How to complete this task: Taking the line with "Open the 1/6" as the first, copy every line through the end of the records below exactly. Do not include pictures.

──────── Provided records ────────

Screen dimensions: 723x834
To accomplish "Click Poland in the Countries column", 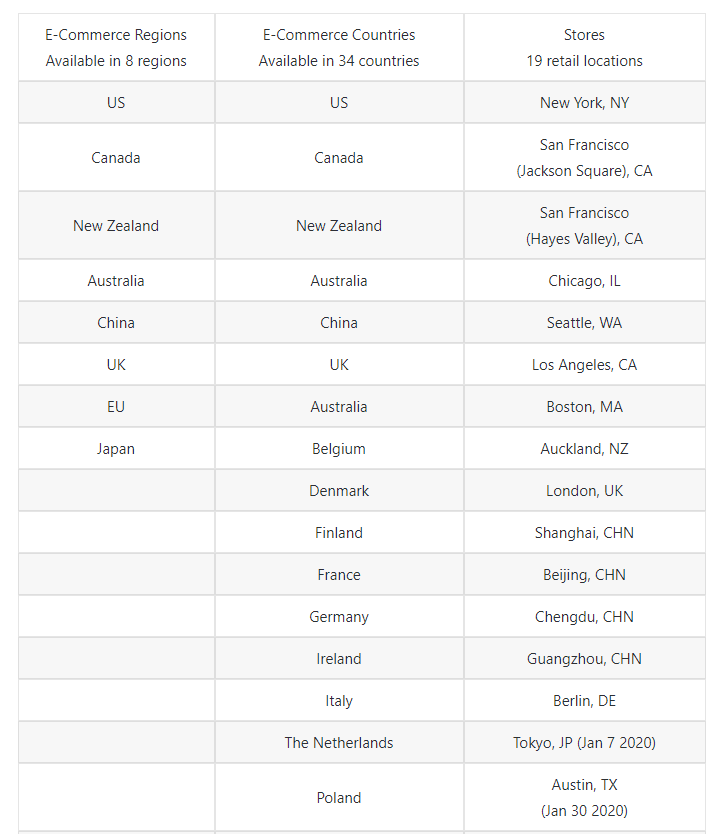I will [339, 798].
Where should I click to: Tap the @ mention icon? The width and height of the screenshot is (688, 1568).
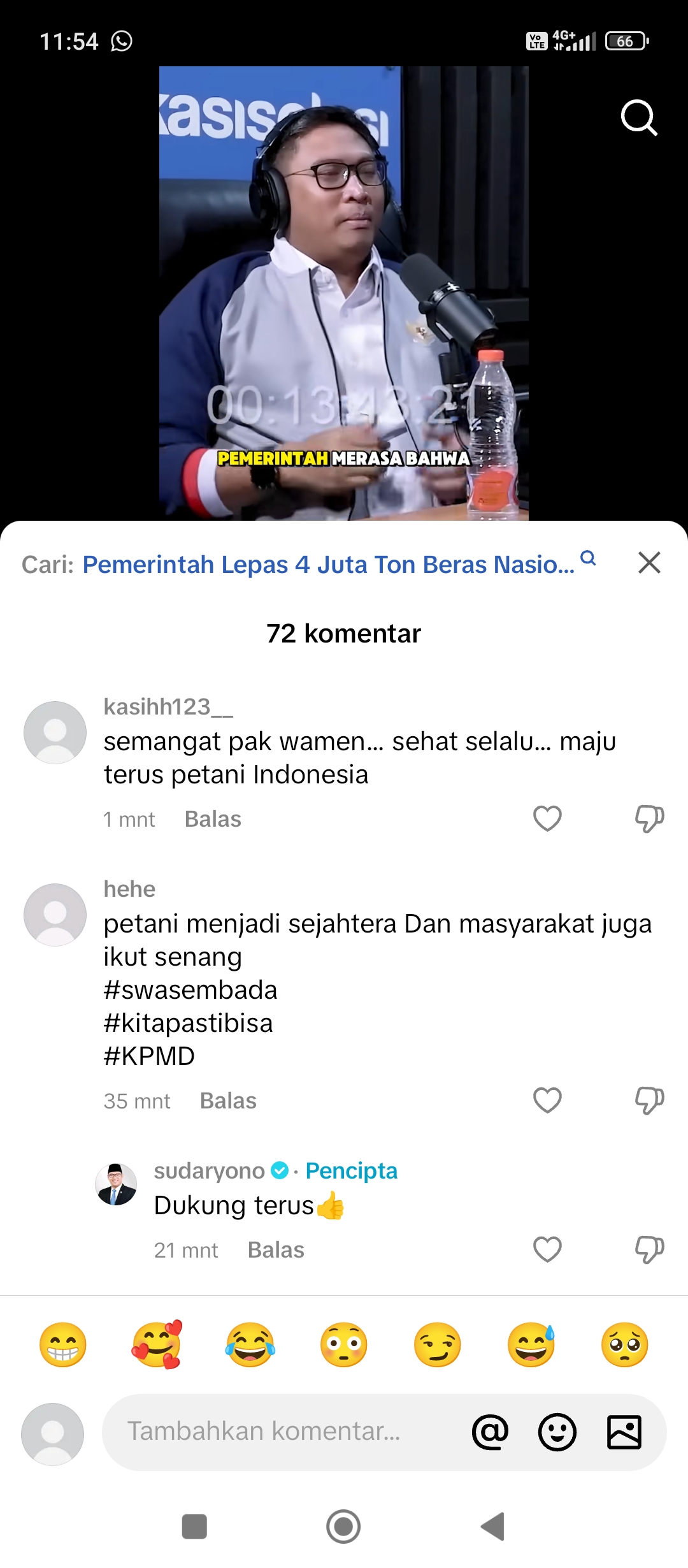point(490,1432)
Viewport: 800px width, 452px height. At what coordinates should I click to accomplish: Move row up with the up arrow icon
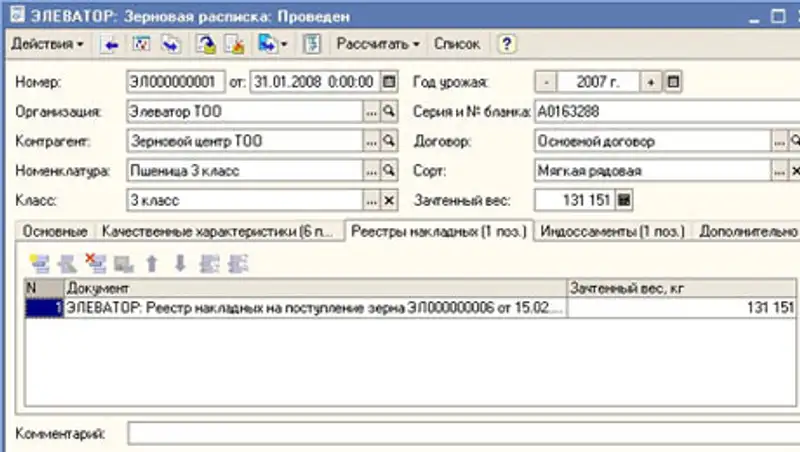pos(152,264)
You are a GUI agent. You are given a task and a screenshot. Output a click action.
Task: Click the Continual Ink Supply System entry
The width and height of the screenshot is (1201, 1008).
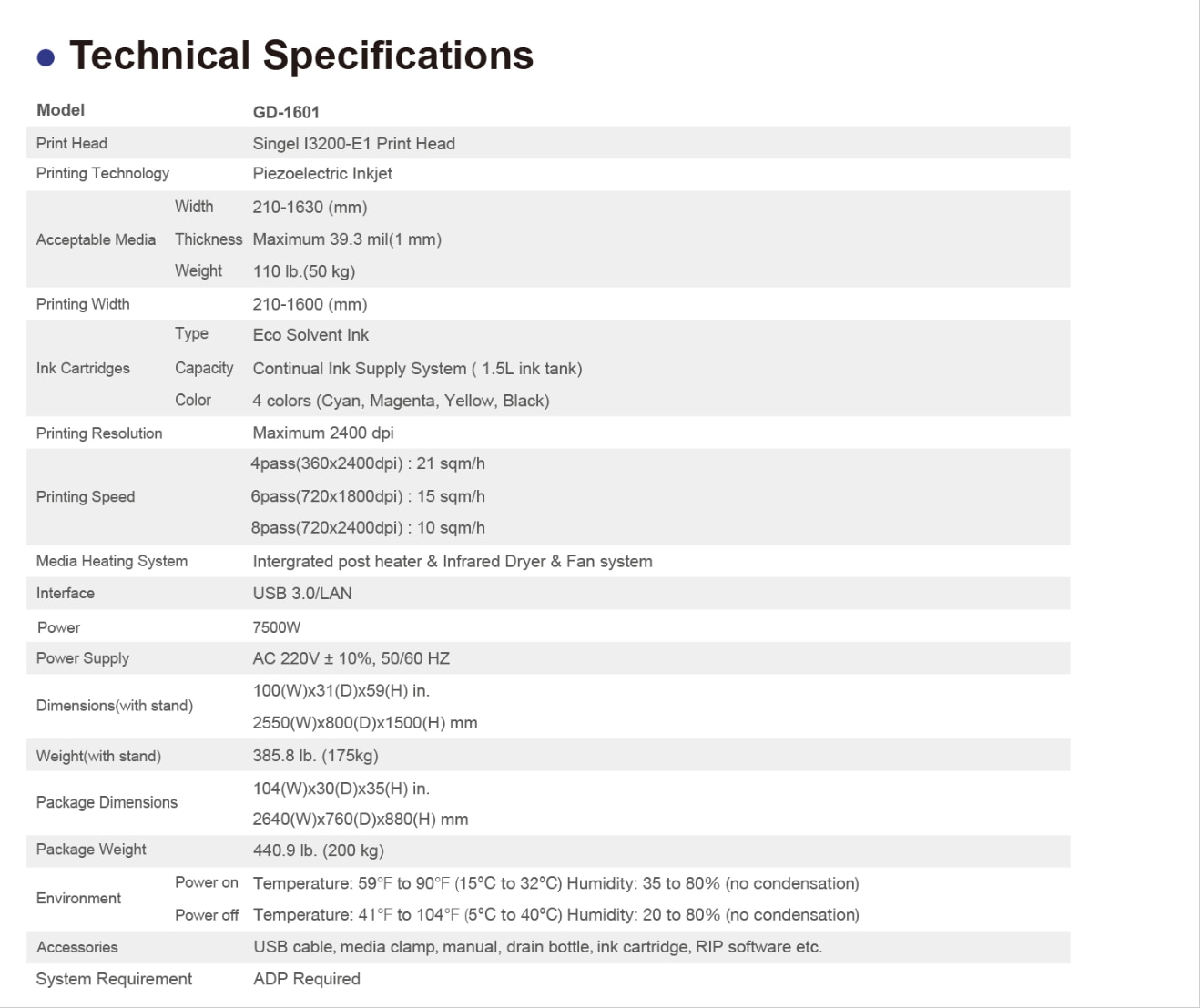point(417,369)
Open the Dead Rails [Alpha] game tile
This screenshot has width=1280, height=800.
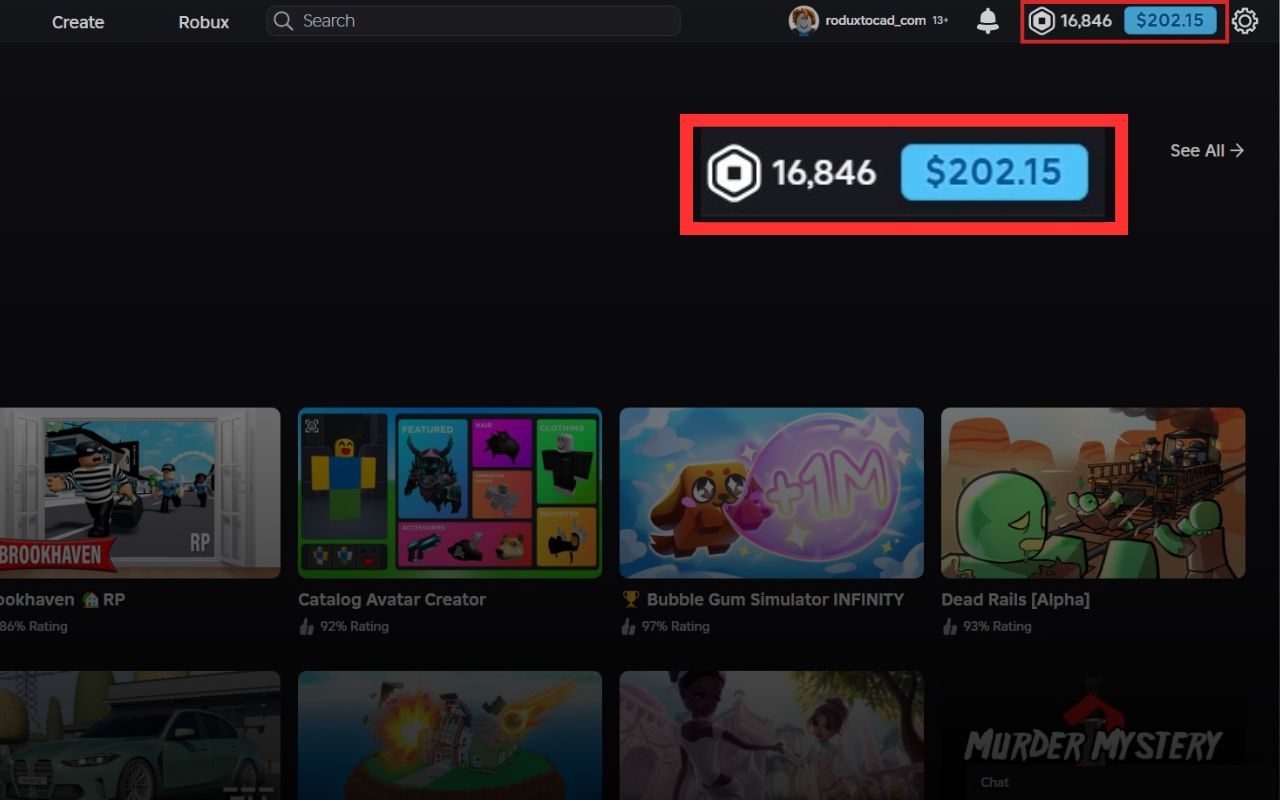(1092, 492)
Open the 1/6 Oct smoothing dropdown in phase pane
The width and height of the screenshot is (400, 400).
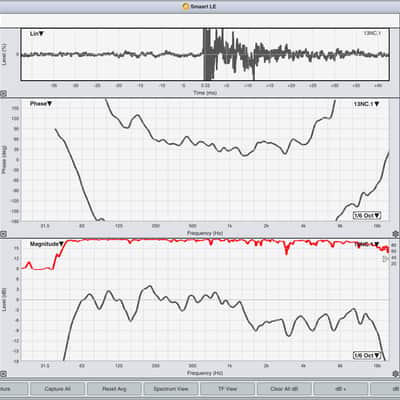pos(367,215)
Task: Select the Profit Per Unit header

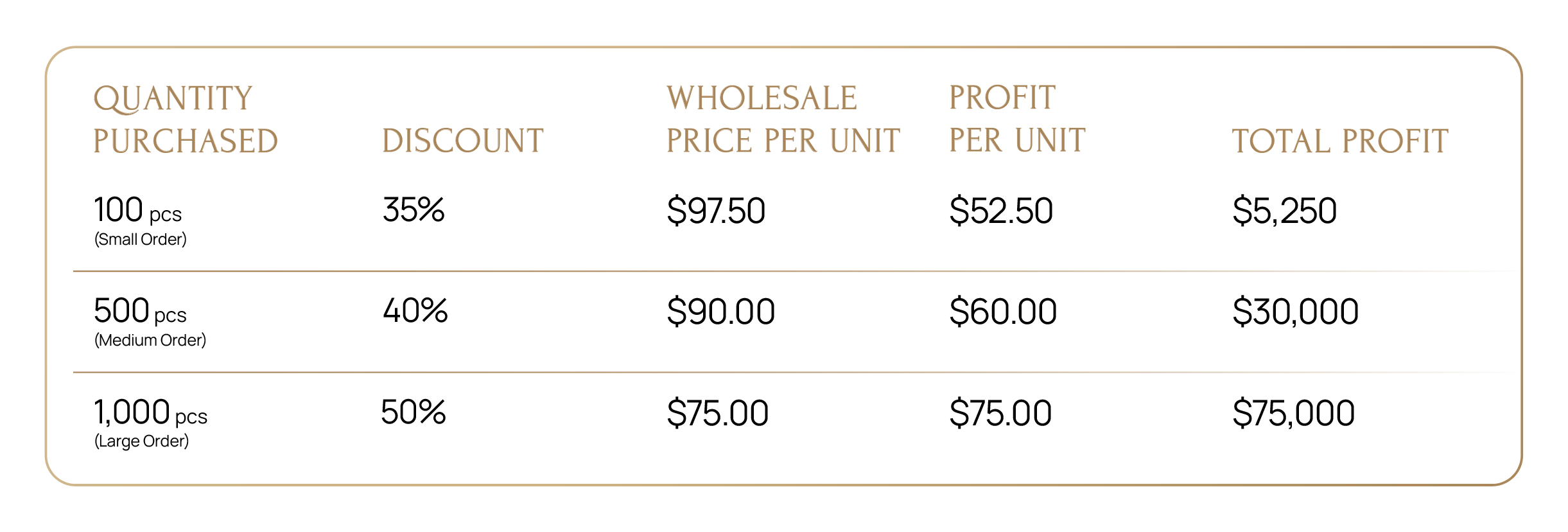Action: pyautogui.click(x=1017, y=120)
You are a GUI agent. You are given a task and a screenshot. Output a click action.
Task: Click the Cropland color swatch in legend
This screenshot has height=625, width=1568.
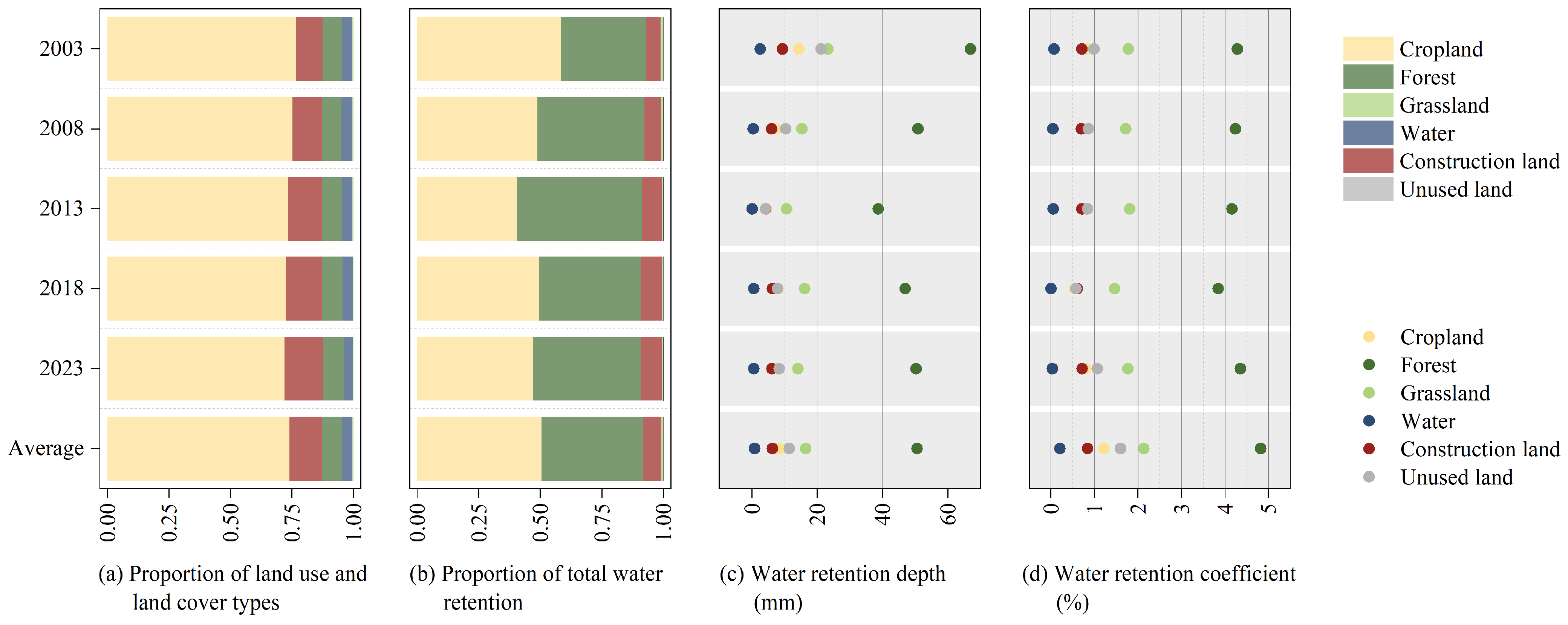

────────

Response area:
Open the 1/6 Oct smoothing dropdown in phase pane
The width and height of the screenshot is (400, 400).
pos(367,215)
Task: Select the Profit Per Unit header

Action: pyautogui.click(x=1017, y=120)
You are a GUI agent. You are given a task and a screenshot. Output a click action.
Task: Click the Cropland color swatch in legend
This screenshot has height=625, width=1568.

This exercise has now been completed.